PostgreSQL JSON versus JSONB


What are the differences between the two JSON implementations in PostgreSQL

Published on September 12, 2022 by Stefanie Janine Stölting

PostgreSQL postgres JSON JSONB

5 min READ

History

PostgreSQL supports two types of JSON implementations: JSON and JSONB. The first implementation of JSON has been released in PostgreSQL 9.2 in 2012. JSONB has been added two years later in PostgreSQL 9.4.

There are still two JSON standards, that differ. One is RFC7159 by Douglas Crockford. The other one the ECMA 404.

PostgreSQL is using the RFC7159. Compared to the ANSI SQL standard, which is often not really human readable, this standard is short and easy to understand, it has only 15 pages.

In March 2017 the ISO published a new standard, ISO/IEC TR 19075-6:2017, that defines how to implement JSON in SQL databases.

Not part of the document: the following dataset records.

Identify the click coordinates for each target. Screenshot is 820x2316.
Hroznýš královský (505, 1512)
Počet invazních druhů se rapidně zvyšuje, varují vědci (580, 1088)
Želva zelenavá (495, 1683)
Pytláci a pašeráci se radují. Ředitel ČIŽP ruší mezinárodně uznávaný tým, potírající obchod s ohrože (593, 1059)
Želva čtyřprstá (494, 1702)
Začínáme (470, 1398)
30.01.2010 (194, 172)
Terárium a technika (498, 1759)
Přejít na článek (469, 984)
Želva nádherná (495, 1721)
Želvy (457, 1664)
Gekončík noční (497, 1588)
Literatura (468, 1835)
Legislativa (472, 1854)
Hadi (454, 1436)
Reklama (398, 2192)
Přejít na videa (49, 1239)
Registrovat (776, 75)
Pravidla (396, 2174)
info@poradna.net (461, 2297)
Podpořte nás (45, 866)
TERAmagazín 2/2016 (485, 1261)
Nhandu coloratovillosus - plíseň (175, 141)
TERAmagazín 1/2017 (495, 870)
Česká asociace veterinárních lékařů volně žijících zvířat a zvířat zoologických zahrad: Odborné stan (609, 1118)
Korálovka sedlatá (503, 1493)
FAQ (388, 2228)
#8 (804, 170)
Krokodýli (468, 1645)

This document is only available for money.
A while later, the ISO published an additional document, which explains the SQL/JSON standard. The document ISO/IEC TR 19075-6 is available for free. It is much easier to understand the ISO/IEC TR 19075-6:2017 standard with this additional documentation.

Another part of the ISO/IEC TR 19075-6:2017 standard is the SQL/JSON Path Language, which has been implemented in PostgreSQL 12 in 2019.
It offers more possibilities to query JSON objects.

JSON

JSON is implemented very simple. Every valid JSON object is accepted. The maximum amount of data for each column is 1 GB by using TOAST.

JSONB

JSONB is a more complex implementation. It is ordering the paths and values inside. Also duplicates will be removed, as according to RFC7159 it is only possible to get the value of the last appearance of a key. Though JSONB only handles the last one and removes the previous keys with the same name. Also all line breaks and all unnecessary spaces will be removed in JSONB.

-- JSON
SELECT '{
  "bar": "baz",
  "num": "one",
  "num":"two",
  "active":false
 }'::json;

RESULT: {“bar”: “baz”, “num”: “one”, “num”: “two”, “active”:false}

-- JSONB
SELECT '{
 "bar": "baz",
 "num": "one",
 "num":"two",
 "active":false
}'::jsonb;

RESULT: {“bar”: “baz”, “num”: “two”, “active”: false}

As shown in the example above, there is only one occurrence of the key “num” in JSONB, while both are returned with JSON.
This behavior enables JSONB to be indexed, as every path is unique in its structure. The index type that can be used here is GIN.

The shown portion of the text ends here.